|Guns, Culture and Crime in the US - in a special three-part series, Inside Story Americas takes the debate on gun control to the American people. Are they as divided as their politicians?
The Newtown shooting in December, which left 20 school children and six teachers dead, has dragged the issue of gun control back into the national agenda.
"If you had to break it down [why inner cities youths get guns], a quarter of it is for drugs, a quarter for gangs … fifty percent in general would be for survival, because you know there are a lot of wolves in your city and you refuse to be that one sheep that just gets taken for everything. So, you know in your heart you’re a good guy, and you don’t intend on hurting anybody, but the next man may hurt you - you're gonna get a gun. "
- Sean Hawkins, a former Baltimore gang member
For the first time in years, US politicians are discussing serious gun control measures.

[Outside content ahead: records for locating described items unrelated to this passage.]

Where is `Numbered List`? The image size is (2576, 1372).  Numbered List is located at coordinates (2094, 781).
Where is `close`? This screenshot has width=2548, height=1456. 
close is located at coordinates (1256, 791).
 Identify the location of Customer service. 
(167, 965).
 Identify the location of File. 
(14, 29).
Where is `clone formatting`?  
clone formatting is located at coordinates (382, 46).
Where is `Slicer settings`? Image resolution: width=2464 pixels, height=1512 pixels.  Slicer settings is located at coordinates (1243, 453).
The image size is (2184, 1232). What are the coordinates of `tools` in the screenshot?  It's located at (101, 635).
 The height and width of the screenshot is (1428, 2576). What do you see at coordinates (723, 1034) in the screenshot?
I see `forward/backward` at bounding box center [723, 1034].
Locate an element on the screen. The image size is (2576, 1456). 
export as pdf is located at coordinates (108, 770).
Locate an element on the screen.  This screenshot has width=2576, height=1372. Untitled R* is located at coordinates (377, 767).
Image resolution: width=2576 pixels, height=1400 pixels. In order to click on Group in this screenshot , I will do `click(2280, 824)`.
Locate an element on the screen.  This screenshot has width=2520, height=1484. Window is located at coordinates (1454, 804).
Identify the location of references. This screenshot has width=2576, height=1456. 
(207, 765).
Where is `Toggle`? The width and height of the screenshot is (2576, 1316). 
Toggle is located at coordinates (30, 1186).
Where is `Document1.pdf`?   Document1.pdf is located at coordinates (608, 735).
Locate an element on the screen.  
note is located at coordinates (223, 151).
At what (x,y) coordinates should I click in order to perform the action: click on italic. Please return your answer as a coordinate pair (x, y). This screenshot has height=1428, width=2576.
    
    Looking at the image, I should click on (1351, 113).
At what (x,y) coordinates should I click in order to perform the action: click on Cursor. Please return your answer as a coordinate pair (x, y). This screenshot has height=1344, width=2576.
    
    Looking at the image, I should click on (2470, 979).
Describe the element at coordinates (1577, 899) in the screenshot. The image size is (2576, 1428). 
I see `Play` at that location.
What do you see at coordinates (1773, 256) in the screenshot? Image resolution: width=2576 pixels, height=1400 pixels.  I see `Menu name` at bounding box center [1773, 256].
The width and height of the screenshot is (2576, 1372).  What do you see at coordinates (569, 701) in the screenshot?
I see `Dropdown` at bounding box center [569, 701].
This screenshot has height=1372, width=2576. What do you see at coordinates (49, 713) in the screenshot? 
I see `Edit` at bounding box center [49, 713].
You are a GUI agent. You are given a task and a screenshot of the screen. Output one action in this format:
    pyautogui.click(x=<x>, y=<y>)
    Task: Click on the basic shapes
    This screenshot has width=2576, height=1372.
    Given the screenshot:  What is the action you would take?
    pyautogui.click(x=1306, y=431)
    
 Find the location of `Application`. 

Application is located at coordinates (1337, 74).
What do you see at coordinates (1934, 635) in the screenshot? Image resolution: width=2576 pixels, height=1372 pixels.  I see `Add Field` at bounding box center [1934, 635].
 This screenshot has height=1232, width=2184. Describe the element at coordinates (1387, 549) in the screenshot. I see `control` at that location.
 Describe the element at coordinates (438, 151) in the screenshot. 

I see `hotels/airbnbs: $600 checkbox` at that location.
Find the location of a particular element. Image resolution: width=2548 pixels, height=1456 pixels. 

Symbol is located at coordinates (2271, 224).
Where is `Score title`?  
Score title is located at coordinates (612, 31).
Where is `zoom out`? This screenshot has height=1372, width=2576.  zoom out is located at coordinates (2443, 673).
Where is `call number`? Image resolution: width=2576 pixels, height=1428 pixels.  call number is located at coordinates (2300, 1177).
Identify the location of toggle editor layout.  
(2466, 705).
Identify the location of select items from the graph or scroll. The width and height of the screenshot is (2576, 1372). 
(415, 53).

But millions of people in the country's inner cities live with the threat of gun violence on a daily basis.
In Baltimore, one of the most dangerous cities in the US, the police have reframed their 'war on drugs' as a 'war on guns'.
Maryland has some of the toughest gun laws in the US, and Baltimore's are even stricter, but the city continues to struggle with rampant gun violence as thousands of people gain access to firearms.
The city had 217 murders in 2012, with 181 involving handguns. It also has the third highest gun homicide rate in the US at 29.7 gun murders per 100,000 people.
In the third episode of our special series on guns in the US, Inside Story Americas travels to Baltimore to meet those trying to stop gun crime and others who say owning a gun is sometimes a matter of survival.
"The problem is right now the people who have guns in the inner city, in Baltimore, are most often drug dealers or gang members and the gun is the tool of their trade. And that is why we have almost 300 murders a year in Baltimore. If you took guns out of those people's hands, the murder rate would go down substantially and the gun violence would be reduced to almost nothing."